Radiocarbon distribution and the effect of legacy in lakes of the McMurdo Dry Valleys, Antarctica
Limnol. Oceanogr., 59(3), 2014, 811-826 | DOI: 10.4319/lo.2014.59.3.0811
ABSTRACT: The water of the ice-covered lakes of the McMurdo Dry Valleys is derived primarily from glacial melt streams and to a lesser extent permafrost seeps and subglacial outflow. The result is a mixture of radiocarbon ages that reflect both the end-member water source and the biogeochemical processing of waters as they migrate to the lake-water column. Samples were collected from various locations within perennially ice-covered Antarctic lakes and the streams that feed them, and they were analyzed for radiocarbon abundance of organic and inorganic carbon. Stream gradient and length were shown to affect the degree of equilibration of water with the modern atmosphere prior to entering the lakes. Stream microbial mats assimilate inorganic carbon flowing over them. Seasonal ice-free ‘moat’ water dissolved inorganic carbon (DIC) is largely dependent on the amount of meltwater input from streams (modern) vs. that from direct glaciers input (old). Under the ice cover, 14C ages of lake-water DIC and organic matter are dependent on lake history, composition, and quantity of particulate matter fallout.
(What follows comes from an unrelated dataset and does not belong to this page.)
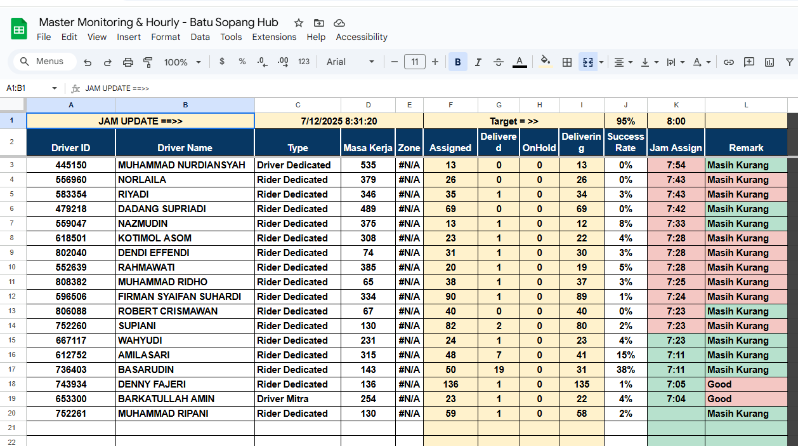This screenshot has width=798, height=446.
Task: Star this spreadsheet document
Action: click(x=299, y=23)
Bottom waters of the west lobe of Lake Bonney have a DIC age of ∼ 27,000 14C yr before present, which we believe are the most radiocarbon-deficient lake waters on Earth. Comparison of the radiocarbon profiles in the two lobes of Lake Bonney, along with previously published geochemical data, provides a new chronology of the evolution of these two waterbodies and shows that currently deep saline water is being displaced over the sill separating them.